直接灸ができない。このことが何年も懸念でして、今年は灸術を高めることをテーマに掲げました。直接灸の練習をして臨床でやる機会を増やしていく。そう決めて練習を重ねてきました。最近、直接灸を臨床で行う機会が増えてきたのです。これまでほとんどしてこなかったのですが、受けみたらこれはいいと気に入る患者さんも出てきました。鍼ではなく直接灸をする。その違いは何か。どのような状況のときに選択するのか。今一度知識を増やすように勉強もしています。

 

そして今は按摩指圧と灸をどのように組み合わせてやっていくかについて試行錯誤しているところです。既に述べたように灸には直接灸、長生灸と2種類を主に組み合わせています。長生灸はこれまでもずっと使用してきました。どこに置くか、何個置くかくらいしか考えることがありません。メーカーが作った製品ですから製品のムラはないと判断しています。ところが艾を捻る直接灸には透熱灸知熱灸という熱をどれくらい与えるかで違いがあります。熱刺激量を細かく技術によってコントロールできるのです。更に紫雲膏という軟膏を皮膚に塗った上で艾を置くのと、灸点紙という熱を緩和する器材を介して艾を置くのと、そのまま皮膚へ直に艾を置くのかでも違ってきます。また何壮(艾の数は壮という単位で数える)するのかも。当然1壮するより10壮した方が熱刺激量は上がります。

 

直接灸は選択肢が一気に増えるのですが、そこに間接灸をどう組み合わせるのか。間接灸はだいたい温かいなと感じるものでその時間は長めです。対して直接灸は艾が一気に燃えるので瞬間的な熱です。場合によっては熱い!痛い!くらいの刺激になります。これは体に刺す毫鍼と同じで1か所の刺激量が大きくなります。やり方次第で毫鍼以上の刺激量になります。間接灸と直接灸の配分も考えるところです。直接灸だけピンポイントで行うのか。一度にたくさんの経穴に持続的な熱を与えられる長生灸をするのか。併用するのか片方だけにするのか。灸だけでもどう組み合わせるかを試行錯誤しています。

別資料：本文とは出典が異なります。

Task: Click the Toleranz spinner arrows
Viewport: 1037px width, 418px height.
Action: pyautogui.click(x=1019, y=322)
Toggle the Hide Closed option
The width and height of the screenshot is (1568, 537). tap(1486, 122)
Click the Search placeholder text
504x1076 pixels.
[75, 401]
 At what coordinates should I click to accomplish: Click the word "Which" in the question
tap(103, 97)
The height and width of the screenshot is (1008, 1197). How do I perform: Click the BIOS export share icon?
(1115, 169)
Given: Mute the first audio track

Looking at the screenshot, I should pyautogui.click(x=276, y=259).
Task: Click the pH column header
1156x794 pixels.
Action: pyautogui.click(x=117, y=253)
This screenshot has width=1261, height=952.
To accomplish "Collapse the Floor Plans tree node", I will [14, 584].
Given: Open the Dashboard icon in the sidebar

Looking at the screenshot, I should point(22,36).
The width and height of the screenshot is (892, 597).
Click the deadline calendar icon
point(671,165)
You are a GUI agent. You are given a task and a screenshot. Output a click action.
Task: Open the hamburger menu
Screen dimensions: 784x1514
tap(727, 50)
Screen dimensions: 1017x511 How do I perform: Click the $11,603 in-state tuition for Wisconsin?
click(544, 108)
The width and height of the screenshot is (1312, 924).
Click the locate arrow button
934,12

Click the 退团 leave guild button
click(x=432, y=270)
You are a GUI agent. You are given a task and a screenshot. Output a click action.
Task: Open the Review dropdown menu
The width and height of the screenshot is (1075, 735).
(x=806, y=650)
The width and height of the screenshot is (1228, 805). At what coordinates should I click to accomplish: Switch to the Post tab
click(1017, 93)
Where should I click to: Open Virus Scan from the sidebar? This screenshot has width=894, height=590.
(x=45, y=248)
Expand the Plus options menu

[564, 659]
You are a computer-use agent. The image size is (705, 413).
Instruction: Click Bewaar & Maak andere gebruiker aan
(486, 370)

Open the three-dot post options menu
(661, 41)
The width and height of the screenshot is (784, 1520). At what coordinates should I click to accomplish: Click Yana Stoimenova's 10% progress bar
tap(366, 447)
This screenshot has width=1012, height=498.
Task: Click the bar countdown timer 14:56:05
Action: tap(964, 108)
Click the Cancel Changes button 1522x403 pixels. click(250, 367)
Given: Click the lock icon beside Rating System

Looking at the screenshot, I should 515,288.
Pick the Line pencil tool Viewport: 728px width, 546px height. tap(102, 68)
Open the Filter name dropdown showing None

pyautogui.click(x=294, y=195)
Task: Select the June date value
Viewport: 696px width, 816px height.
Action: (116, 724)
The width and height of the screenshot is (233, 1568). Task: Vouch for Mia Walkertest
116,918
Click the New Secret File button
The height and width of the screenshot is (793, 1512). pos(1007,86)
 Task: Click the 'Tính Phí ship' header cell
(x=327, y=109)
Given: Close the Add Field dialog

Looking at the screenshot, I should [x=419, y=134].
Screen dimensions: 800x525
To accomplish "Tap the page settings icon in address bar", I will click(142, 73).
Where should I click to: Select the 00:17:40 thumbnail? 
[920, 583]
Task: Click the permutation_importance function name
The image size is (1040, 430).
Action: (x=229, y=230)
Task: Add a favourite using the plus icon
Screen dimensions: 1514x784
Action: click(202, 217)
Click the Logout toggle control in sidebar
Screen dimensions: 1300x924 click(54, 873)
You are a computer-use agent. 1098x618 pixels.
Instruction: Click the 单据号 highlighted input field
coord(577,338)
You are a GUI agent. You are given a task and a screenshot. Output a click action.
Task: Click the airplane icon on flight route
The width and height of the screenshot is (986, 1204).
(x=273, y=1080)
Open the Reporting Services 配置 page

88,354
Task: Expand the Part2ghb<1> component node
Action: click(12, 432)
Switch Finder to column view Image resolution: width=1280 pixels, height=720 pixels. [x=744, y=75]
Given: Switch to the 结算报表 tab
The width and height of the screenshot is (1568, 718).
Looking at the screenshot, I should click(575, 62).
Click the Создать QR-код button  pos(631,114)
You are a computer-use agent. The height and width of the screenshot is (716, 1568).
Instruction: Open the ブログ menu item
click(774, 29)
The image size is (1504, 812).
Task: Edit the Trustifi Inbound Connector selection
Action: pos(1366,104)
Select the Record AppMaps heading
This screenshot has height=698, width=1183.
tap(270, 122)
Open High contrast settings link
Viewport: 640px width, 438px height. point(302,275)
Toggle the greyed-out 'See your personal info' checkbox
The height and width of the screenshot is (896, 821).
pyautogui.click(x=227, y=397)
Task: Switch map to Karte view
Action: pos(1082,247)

そこに按摩指圧を組み合わせる。正確には按摩指圧で身体の状況を把握してどのように灸をしていくのかという感覚です。鍼ならばこれまでの経験で予測して鍼の刺激量を踏まえて選択できるのですが、灸はまだ掴み切れていいません。按摩と灸(紫雲膏灸がメイン)というやり方は有山優子先生が行っています。押圧刺激と熱刺激を組み合わせたネパール棒灸という技術もあります。直接灸と鍼を用いるのは飯塚聡先生や滝沢佑三絵先生がいます。私が面識がある同業者の技術を受けて、参考にしながら自分自身にとって最適な塩梅を考えているところです。灸術に注目すればこれまでほとんど用いてこなかった棒灸、箱灸といったものもあるわけです。今年のテーマである灸術を高めるだけでも様々な展望があります。そこに従来のベースとなっている按摩指圧とどう組み合わせていくのか。組み合わせが非常に多いので果てしない感じがします。

 

灸術が高まることで技術の引き出しが一気に増えます。それくらい疎かにしてきたから。まだまだ伸びしろがあると前向きに考えて自分自身にとって、何より患者さんにとって、最適な技術体系を構築したいと考えています。